Quant au dernier essai, assez long, il est franchement surtout à usage académique. Morgan y ressasse son habituel rejet du sémio-structuralisme et de Barthes en particulier, et il y pourfend une nouvelle fois le thème de l'abandon de l'auteur au profit de son environnement (culturelle, économique, etc.) Ceux qui n'ont qu'une idée superficielle du sujet risquent de s'ennuyer quelque peu.

Pour finir, un mot sur l'auteur, Harry Morgan, également co-auteur du Petit critique illustré (PLG): ses adeptes le considèrent comme un chercheur cultivé et d'une grande rigueur, ses détracteurs ne voient en lui qu'un polémiste. Il semble assez évident que ses idées se trouvent en porte-à-faux avec une bonne partie de la littérature critique sur la BD. Si comme moi vous n'avez pas lu grand chose de cette littérature, vous devrez vous contenter d'apprécier la faculté qu'a Morgan de présenter d'abord une théorie adverse, puis de la critiquer posément -- l'auteur n'essaie pas d'endoctriner son lecteur et je me suis trouvé souvent en désaccord avec lui, tout en continuant ma lecture avec plaisir.
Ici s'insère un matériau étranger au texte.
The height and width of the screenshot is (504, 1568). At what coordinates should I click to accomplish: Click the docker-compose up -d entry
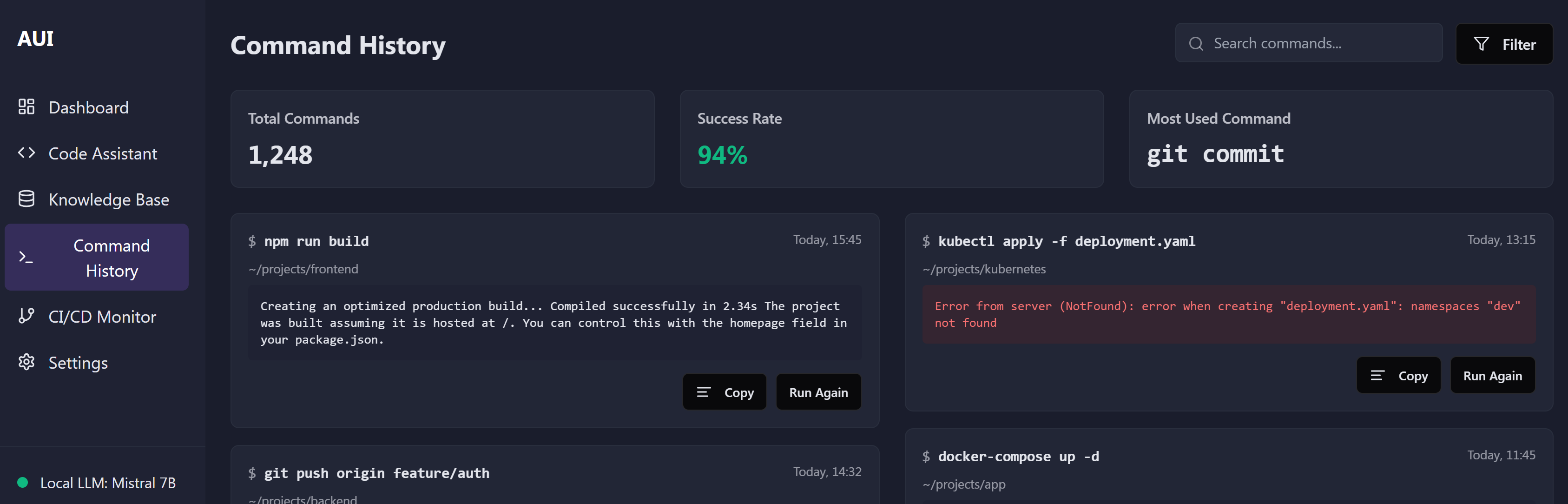[1018, 457]
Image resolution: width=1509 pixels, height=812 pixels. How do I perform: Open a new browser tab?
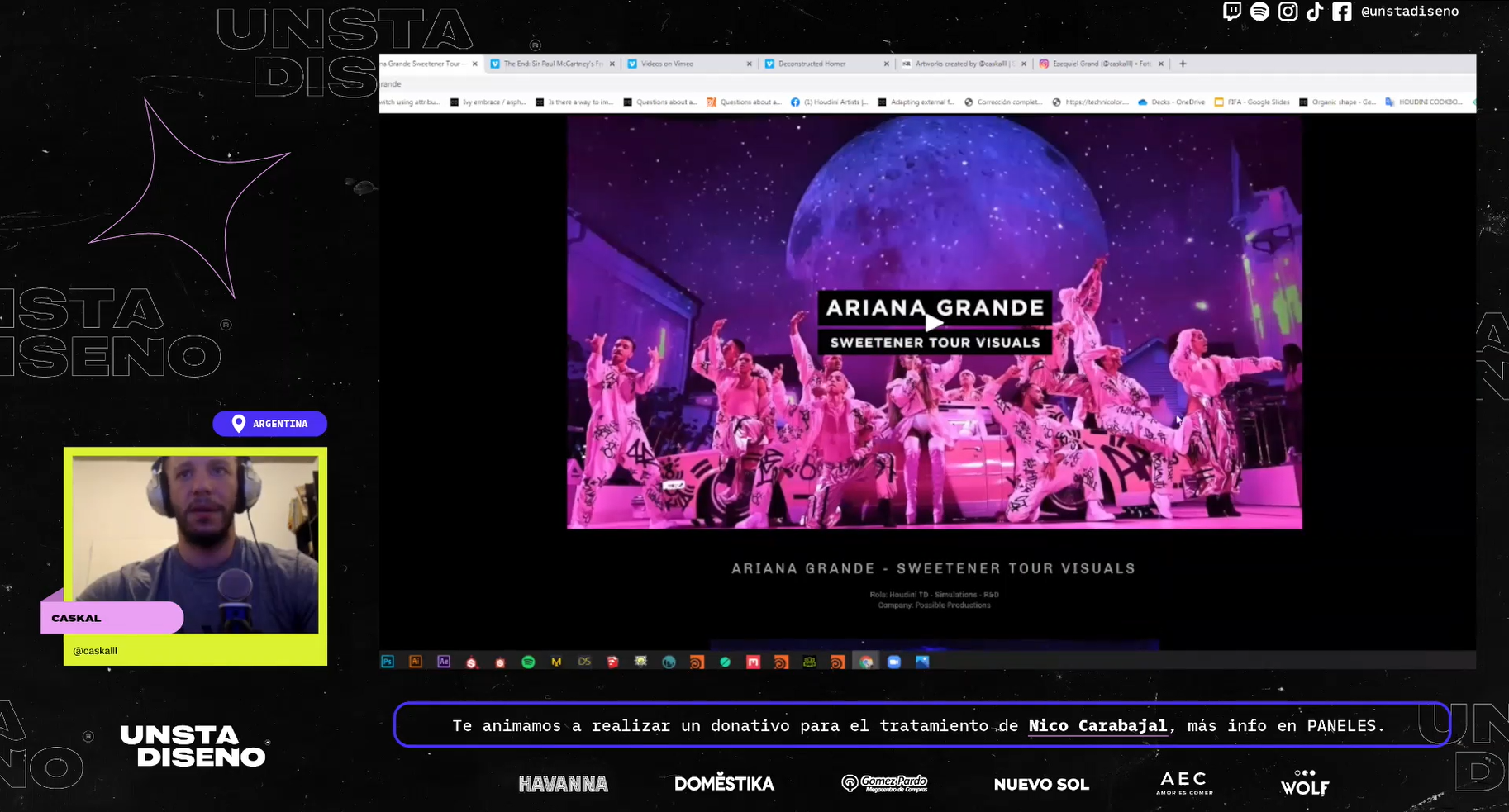click(1183, 64)
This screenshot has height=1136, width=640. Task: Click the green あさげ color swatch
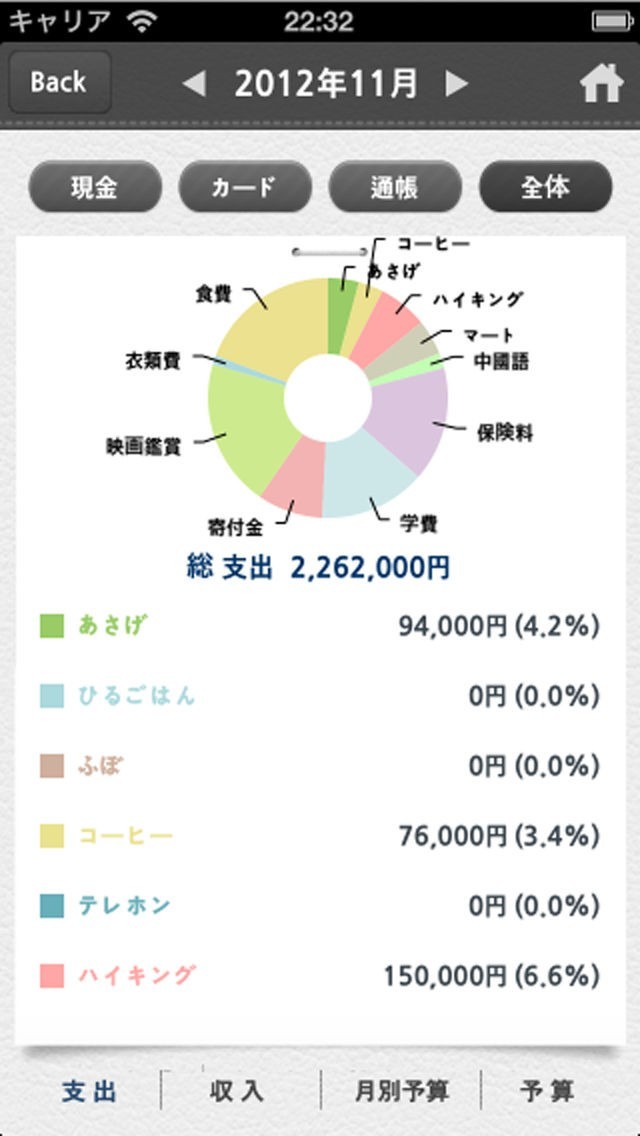(52, 626)
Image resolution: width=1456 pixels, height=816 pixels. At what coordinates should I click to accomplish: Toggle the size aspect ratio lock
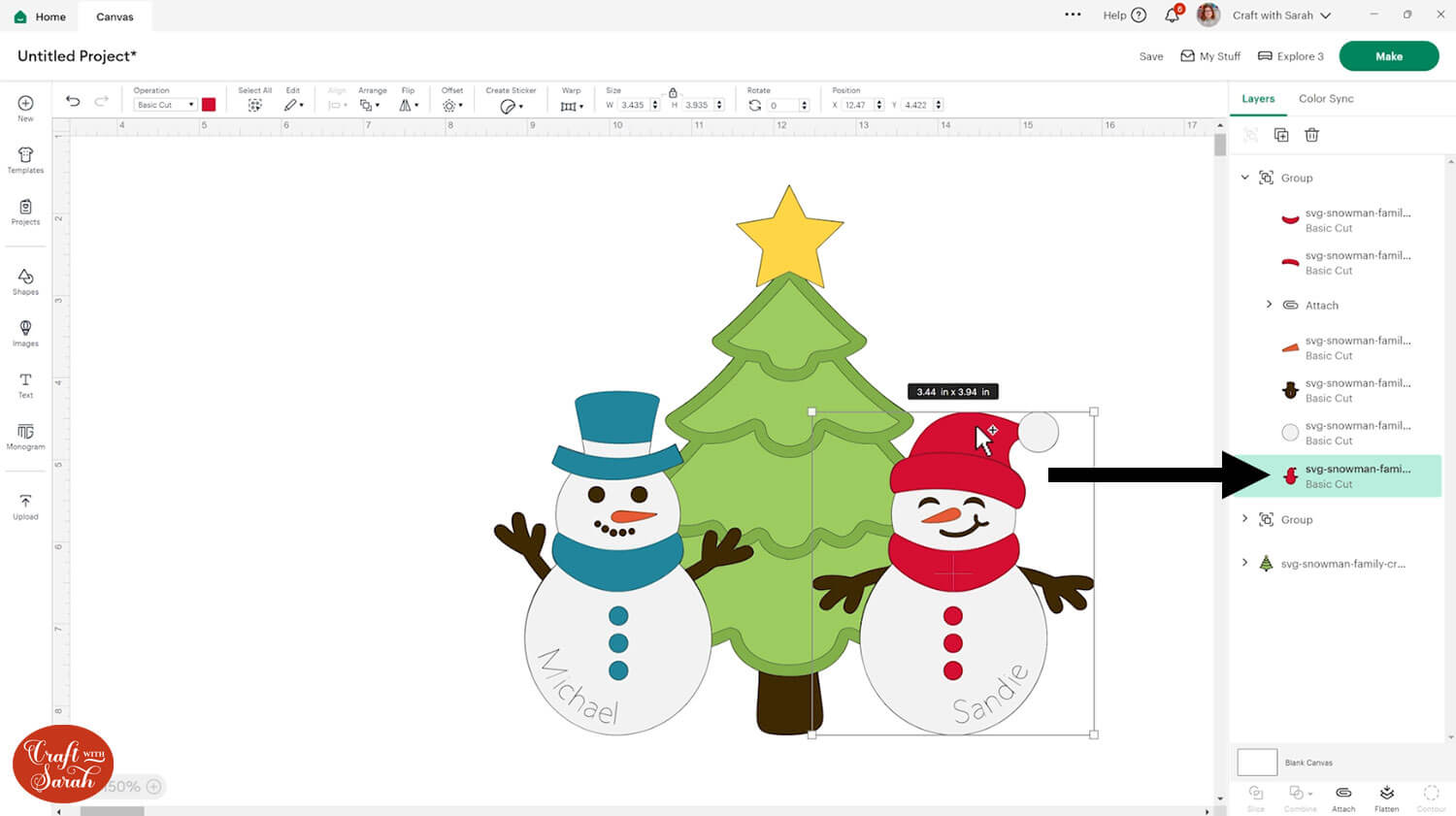pos(673,93)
Et, cela paraîtra assez évident, Morgan est de type conservateur, mais vous savez, McLuhan l'était également.

Une constatation s'impose tout de même: l'ouvrage est intéressant mais, lorsqu'on a lu les chroniques de Morgan sur divers sujets (par exemple ses textes sur Harold Gray, Norman Rockwell, l'histoire de la science-fiction, etc.) on se prend à imaginer un livre qui compilerait des textes un peu moins abstraits de ce penseur rigoureux autant que passionné. D'ici là on peut accéder au site L'adamantine où l'auteur a mis en ligne un grand nombre de textes sur des sujets très divers.